* _The problem_
Each line of the listing below containing the word "computer" should be returned.

* _Data records_
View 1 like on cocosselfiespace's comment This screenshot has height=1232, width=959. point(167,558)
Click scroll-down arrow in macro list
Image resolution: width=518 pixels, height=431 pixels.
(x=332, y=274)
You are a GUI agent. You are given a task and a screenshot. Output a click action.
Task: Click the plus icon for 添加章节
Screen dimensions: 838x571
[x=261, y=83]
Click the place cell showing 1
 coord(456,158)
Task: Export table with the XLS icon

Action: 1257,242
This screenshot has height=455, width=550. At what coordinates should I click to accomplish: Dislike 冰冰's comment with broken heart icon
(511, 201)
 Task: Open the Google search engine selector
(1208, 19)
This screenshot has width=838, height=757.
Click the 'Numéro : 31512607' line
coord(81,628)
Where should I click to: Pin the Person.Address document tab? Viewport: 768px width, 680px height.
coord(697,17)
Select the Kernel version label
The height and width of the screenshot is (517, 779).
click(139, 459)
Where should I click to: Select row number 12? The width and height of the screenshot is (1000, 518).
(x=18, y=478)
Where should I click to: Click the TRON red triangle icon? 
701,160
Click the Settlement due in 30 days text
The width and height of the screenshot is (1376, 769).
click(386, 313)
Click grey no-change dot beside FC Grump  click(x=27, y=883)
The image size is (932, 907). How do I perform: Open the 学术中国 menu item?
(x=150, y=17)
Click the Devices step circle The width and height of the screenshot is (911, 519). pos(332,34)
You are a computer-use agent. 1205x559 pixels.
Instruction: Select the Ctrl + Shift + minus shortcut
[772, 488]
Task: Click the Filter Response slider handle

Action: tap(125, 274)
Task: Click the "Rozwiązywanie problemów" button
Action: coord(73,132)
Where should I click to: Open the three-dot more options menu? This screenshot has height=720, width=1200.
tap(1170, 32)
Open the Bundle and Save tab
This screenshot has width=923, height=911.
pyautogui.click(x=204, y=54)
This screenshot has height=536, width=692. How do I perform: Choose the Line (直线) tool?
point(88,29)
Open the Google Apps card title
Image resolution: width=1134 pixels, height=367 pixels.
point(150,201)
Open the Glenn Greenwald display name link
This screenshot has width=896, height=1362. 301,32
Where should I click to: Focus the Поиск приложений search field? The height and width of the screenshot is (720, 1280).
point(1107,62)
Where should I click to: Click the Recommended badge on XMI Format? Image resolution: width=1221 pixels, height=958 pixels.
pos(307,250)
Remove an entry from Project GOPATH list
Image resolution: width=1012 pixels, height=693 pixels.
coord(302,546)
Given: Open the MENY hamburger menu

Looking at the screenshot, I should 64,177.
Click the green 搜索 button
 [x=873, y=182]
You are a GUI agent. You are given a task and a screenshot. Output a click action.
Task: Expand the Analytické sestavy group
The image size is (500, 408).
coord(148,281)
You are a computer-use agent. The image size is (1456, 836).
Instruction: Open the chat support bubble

* _Response box_
You are a computer-use agent. 1205x559 pixels.
You are a computer-use agent. The image size is (1456, 836).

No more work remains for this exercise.